## What to produce
Repeat word for word, please, only the lines from the one that includes "Given: Open the Output tab" through the final line of the data.

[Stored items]
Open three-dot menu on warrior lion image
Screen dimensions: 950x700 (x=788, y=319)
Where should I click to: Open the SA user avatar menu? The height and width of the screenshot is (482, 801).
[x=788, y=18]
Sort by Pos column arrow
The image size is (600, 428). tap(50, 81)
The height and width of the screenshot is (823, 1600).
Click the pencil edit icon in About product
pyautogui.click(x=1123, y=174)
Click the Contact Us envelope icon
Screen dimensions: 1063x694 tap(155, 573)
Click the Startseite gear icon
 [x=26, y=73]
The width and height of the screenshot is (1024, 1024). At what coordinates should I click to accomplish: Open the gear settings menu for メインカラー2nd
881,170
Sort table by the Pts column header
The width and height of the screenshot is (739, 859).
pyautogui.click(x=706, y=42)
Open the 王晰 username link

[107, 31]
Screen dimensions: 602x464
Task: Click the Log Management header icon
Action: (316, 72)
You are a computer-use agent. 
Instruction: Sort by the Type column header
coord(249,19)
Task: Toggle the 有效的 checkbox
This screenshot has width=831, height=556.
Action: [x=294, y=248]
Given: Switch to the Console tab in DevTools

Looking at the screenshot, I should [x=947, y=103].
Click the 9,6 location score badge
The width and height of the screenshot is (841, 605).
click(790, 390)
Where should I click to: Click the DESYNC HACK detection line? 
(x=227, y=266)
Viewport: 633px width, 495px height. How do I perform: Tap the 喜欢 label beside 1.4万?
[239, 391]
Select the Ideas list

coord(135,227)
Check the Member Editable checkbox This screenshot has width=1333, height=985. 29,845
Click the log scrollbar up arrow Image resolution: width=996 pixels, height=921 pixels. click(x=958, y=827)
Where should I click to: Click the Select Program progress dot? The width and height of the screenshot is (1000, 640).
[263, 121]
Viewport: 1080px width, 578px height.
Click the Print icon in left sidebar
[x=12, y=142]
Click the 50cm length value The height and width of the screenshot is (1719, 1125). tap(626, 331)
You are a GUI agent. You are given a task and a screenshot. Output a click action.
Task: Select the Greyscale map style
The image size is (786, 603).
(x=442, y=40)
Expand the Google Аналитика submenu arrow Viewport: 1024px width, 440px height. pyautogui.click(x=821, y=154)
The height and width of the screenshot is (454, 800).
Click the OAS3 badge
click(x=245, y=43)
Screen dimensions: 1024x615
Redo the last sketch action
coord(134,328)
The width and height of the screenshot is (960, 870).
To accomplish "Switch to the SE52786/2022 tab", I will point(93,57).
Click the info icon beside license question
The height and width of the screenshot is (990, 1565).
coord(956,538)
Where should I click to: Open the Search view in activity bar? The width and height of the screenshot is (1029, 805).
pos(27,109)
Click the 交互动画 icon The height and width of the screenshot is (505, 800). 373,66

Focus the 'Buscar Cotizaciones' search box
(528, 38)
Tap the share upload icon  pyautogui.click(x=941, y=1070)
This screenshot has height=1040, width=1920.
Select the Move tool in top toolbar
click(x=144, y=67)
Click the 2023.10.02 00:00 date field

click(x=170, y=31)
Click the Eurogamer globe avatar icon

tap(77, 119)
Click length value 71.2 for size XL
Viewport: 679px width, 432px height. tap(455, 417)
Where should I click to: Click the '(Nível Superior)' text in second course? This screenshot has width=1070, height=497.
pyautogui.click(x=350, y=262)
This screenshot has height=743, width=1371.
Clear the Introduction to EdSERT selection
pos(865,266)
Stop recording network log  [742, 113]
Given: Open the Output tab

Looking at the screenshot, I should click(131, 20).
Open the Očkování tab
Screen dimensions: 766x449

## Solution below
Given: Open the Output tab

Looking at the screenshot, I should click(131, 20).
Open the Očkování tab
Screen dimensions: 766x449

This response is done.